-- start Task inputs --
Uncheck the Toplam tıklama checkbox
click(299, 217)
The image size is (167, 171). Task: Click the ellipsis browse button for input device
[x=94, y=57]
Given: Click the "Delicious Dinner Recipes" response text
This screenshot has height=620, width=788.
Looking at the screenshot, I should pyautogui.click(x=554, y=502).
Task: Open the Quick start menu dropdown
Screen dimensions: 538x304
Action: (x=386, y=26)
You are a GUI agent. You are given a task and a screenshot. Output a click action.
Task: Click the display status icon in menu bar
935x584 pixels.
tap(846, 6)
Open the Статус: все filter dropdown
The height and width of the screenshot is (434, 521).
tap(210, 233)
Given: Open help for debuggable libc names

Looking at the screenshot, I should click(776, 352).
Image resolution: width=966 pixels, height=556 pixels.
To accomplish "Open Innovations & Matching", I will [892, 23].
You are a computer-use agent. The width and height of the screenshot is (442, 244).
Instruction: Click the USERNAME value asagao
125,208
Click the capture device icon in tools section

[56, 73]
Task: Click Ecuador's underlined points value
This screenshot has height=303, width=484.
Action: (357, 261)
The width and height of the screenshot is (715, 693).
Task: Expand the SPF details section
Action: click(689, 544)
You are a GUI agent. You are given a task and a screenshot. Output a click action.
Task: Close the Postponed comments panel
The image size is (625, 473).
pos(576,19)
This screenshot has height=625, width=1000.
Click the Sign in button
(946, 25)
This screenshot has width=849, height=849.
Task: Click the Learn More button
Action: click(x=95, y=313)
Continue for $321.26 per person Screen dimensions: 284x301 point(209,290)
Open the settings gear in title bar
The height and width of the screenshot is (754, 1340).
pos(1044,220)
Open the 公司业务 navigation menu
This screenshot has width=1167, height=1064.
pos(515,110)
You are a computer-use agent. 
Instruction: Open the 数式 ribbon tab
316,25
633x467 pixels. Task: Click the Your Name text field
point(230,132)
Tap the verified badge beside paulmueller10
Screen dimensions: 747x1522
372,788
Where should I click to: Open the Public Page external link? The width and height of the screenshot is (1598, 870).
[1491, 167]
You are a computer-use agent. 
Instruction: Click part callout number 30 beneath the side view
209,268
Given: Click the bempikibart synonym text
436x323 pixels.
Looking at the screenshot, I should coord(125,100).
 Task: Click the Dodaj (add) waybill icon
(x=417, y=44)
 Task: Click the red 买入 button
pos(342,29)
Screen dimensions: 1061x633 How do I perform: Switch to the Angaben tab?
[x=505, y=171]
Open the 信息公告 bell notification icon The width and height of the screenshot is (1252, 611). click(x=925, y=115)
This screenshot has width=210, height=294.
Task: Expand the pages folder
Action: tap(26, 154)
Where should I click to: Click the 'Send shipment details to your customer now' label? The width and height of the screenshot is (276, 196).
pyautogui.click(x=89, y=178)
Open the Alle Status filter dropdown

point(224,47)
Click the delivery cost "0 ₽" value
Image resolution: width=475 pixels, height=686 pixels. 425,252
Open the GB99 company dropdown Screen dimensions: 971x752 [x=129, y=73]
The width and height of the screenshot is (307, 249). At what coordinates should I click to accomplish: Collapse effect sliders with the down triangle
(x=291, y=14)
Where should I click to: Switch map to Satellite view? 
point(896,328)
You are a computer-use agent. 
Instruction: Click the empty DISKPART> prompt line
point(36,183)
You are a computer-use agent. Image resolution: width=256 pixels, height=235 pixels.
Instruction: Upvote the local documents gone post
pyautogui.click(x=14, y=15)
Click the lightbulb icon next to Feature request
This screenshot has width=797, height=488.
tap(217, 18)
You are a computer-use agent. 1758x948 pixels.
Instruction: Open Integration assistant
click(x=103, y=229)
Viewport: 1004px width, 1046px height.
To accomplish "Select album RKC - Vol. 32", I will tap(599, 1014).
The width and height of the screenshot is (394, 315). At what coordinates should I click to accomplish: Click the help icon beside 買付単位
-- end Task inputs --
Rewrite the material from its first line through the line containing "[x=94, y=57]", changing "ellipsis" to "overflow" and leaving everything else as it is.

Complete output:
Uncheck the Toplam tıklama checkbox
click(299, 217)
The image size is (167, 171). Task: Click the overflow browse button for input device
[x=94, y=57]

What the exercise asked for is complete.